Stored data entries
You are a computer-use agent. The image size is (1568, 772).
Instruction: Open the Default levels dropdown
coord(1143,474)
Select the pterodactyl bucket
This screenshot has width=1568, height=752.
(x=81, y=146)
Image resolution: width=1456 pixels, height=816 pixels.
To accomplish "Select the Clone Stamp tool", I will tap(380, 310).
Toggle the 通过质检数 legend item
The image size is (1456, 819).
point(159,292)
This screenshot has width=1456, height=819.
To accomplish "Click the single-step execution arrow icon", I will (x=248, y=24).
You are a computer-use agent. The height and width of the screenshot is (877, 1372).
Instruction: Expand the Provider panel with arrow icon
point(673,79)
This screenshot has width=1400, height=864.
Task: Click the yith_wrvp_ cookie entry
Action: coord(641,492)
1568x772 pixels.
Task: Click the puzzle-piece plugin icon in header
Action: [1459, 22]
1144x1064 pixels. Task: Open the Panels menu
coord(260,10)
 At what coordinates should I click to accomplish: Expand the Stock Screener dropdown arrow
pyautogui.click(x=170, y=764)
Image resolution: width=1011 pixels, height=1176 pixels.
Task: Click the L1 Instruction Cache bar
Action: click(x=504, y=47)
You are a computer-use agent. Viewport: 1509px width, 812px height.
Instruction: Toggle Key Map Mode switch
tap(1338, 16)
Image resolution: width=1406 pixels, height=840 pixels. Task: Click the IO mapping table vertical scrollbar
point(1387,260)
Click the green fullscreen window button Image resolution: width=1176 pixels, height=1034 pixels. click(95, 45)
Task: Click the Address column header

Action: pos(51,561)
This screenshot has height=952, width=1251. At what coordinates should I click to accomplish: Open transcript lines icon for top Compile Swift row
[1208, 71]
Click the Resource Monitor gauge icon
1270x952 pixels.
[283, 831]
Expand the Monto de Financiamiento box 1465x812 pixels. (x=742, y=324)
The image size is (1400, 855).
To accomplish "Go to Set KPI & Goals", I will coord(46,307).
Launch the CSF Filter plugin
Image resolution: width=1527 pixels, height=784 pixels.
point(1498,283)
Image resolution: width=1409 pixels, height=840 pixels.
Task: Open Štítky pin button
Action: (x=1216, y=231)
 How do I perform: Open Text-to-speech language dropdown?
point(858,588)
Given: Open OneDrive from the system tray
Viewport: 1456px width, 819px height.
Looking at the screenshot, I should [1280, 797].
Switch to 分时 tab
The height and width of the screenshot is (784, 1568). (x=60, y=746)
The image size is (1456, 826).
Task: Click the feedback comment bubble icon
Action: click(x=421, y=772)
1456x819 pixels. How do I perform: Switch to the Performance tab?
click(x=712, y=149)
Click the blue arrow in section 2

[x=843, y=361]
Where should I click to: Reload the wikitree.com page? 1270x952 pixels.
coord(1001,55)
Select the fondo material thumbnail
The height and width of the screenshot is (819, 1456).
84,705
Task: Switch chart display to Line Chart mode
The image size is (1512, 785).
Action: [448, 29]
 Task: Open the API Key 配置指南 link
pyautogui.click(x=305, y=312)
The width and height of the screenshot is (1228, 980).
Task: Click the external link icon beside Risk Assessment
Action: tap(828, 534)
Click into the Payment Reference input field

EXERCISE DIRECTIONS
Provide the count of lines above containing "agent", without any added words.

ANSWER BELOW
3